WEDNESDAY MORNING, APRIL 20, 1977

8:30 A.M. Scientific Session

Grand Ballroom

23. Extracorporeal Membrane Oxygenation (ECMO) in Newborn Respiratory Failure

ROBERT H. BARTLETT, ALAN B. GAZZAN1GA, ROBERT F. HUXTABLE*,

HOUKJE C. SCHIPPERS*, MELODY O'CONNOR* and

MICHAEL R. JEFFERIES*,Orange, California and Minneapolis, Minnesota

Respiratory failure in the newborn is caused by: Respiratory Distress Syndrome (RDS), Meconium Aspiration Syndrome (MAS), Persistent Fetal Circulation (PFC), Congenital Diaphragmatic Hernia with PFC, or Streptococcal Pneumonitis. All of these disorders are potentially reversible, but high Fi0₂ and ventilator pressure necessary for treatment may add to existing pulmonary damage causing death or chronic bronchopulmonary dysplasia. Temporary life support with ECMO offers the advantages of gaining time, lowering Fi0₂ and pressure, and permitting unusual techniques of pulmonary management.

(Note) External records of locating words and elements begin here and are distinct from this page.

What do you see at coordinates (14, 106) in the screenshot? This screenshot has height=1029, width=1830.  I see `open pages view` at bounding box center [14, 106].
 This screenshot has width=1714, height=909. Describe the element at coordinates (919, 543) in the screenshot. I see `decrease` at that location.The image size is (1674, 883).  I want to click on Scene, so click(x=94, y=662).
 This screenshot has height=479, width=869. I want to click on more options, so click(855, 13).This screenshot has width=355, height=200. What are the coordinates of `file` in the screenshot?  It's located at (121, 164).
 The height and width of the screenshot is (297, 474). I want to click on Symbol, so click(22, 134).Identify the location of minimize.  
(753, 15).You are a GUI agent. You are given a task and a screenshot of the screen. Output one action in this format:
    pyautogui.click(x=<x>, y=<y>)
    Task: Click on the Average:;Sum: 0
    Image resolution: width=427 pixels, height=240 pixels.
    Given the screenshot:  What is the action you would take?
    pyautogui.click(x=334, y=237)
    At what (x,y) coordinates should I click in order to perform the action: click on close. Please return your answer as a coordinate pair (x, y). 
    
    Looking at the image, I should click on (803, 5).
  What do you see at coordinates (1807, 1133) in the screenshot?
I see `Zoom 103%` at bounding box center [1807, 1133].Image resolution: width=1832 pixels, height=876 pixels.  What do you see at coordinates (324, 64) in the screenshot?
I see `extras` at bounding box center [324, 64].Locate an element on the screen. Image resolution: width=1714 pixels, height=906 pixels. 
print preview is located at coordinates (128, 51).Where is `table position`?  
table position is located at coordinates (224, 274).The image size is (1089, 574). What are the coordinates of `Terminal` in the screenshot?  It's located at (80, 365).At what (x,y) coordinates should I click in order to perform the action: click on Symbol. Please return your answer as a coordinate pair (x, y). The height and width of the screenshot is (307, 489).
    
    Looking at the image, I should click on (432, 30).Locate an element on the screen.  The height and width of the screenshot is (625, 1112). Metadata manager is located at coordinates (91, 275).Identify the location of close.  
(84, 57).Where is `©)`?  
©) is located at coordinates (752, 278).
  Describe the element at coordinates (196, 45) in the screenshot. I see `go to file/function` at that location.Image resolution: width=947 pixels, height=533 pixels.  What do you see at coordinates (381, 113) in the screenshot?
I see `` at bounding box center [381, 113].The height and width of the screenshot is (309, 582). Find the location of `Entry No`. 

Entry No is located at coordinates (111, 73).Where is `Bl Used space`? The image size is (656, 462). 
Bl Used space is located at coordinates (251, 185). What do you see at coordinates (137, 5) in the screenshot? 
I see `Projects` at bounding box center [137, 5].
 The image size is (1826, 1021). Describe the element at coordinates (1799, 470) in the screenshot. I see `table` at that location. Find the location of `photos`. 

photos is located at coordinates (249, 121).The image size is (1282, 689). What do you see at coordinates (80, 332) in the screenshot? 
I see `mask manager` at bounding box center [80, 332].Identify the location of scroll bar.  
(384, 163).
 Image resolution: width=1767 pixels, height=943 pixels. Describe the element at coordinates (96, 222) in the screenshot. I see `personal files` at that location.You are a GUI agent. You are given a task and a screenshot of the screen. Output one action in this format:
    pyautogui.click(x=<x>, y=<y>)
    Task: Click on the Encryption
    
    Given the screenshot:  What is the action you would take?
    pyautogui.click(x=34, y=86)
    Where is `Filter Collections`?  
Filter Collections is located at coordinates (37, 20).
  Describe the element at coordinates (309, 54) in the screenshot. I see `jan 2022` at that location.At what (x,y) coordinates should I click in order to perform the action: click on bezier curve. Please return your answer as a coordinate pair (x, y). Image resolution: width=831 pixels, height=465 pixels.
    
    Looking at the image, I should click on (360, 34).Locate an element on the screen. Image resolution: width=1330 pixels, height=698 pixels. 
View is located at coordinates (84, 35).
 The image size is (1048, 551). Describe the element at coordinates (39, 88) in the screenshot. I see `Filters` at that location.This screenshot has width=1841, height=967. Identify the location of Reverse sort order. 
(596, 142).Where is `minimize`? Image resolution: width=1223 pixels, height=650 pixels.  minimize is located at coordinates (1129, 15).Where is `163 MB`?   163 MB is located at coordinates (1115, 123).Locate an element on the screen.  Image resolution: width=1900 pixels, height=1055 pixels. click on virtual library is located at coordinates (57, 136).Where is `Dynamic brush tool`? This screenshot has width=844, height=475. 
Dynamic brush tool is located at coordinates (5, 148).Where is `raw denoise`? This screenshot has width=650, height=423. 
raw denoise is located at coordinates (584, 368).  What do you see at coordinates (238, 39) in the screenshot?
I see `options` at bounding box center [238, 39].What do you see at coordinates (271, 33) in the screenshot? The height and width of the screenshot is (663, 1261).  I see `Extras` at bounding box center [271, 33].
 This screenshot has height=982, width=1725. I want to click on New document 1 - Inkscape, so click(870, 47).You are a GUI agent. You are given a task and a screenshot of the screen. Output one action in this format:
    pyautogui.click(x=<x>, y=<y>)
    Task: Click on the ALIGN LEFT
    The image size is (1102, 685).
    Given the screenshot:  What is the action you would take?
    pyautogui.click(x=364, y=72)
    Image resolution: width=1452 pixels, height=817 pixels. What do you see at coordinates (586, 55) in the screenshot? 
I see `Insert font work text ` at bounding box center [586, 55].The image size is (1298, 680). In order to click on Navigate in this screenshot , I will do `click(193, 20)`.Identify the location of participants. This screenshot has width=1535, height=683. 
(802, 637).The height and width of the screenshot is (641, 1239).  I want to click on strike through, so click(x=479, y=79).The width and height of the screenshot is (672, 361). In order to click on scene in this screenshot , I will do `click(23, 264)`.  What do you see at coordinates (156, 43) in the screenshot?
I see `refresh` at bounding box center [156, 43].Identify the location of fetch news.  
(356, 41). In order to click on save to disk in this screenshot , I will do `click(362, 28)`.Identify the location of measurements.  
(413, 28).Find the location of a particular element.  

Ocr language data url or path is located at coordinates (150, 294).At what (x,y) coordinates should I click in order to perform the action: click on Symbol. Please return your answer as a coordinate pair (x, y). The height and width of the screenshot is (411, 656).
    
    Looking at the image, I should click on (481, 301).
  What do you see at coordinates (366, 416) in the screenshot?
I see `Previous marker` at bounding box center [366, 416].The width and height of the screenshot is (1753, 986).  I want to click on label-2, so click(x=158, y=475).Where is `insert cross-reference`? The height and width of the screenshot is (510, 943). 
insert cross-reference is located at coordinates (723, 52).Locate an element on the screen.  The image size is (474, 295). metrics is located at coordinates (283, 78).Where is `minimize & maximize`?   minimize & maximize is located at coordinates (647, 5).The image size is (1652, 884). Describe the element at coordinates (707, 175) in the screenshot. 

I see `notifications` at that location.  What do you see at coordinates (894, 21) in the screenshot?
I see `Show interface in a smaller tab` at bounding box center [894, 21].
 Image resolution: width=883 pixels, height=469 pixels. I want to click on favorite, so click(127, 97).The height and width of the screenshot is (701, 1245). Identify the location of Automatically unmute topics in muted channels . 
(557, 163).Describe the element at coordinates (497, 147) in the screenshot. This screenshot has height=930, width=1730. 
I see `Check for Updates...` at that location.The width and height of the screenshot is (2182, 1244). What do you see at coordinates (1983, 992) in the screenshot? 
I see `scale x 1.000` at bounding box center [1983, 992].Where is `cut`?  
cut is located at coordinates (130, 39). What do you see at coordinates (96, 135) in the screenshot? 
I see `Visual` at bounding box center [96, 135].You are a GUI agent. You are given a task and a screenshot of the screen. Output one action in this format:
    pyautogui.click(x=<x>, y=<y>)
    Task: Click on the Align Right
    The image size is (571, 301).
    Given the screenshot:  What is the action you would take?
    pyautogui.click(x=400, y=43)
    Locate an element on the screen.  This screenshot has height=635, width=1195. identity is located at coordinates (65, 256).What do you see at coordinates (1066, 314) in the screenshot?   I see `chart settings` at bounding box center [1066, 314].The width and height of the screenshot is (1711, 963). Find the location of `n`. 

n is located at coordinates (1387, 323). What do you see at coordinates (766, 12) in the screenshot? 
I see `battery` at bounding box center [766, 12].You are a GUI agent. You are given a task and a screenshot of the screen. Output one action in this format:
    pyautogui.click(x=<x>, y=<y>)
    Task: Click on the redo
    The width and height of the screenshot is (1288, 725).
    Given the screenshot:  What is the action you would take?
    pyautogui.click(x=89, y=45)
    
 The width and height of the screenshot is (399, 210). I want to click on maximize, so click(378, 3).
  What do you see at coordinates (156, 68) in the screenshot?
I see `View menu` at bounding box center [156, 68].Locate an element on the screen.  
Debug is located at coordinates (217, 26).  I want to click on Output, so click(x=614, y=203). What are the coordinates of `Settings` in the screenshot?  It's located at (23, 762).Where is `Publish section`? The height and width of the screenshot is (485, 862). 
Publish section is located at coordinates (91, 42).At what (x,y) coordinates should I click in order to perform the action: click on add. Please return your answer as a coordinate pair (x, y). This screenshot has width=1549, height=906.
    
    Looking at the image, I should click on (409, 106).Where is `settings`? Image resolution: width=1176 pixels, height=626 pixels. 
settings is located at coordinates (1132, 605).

After extensive laboratory investigation, we have used ECMO in thirteen newborn infants who were moribund from respiratory failure. Indications and results include: RDS (3, 1 Survived), MAS (6, 3 S), PFC (1,1 S), PPC with CDH (2, 1 S), Streptococcal Pneumonitis (1). Venoarterial bypass at flow rates approaching total cardiac output was used for 1-8 days. Bleeding was not a major problem despite heparinization and thrombocytopenia. Patient's ductus arteriosus was ligated during ECMO in four cases. VA bypass permitted low Fi0₂ and pressure; lung function improved rapidly in ten cases. Pulmonary and neurologic function, growth and development are normal in the six survivors.

This study, which includes the first six successful cases, demonstrates that ECMO is a useful method in the treatment of newborn respiratory failure, and suggests that high Fi0₂ and barotrauma are major contributors to the pathogenesis of pulmonary damage.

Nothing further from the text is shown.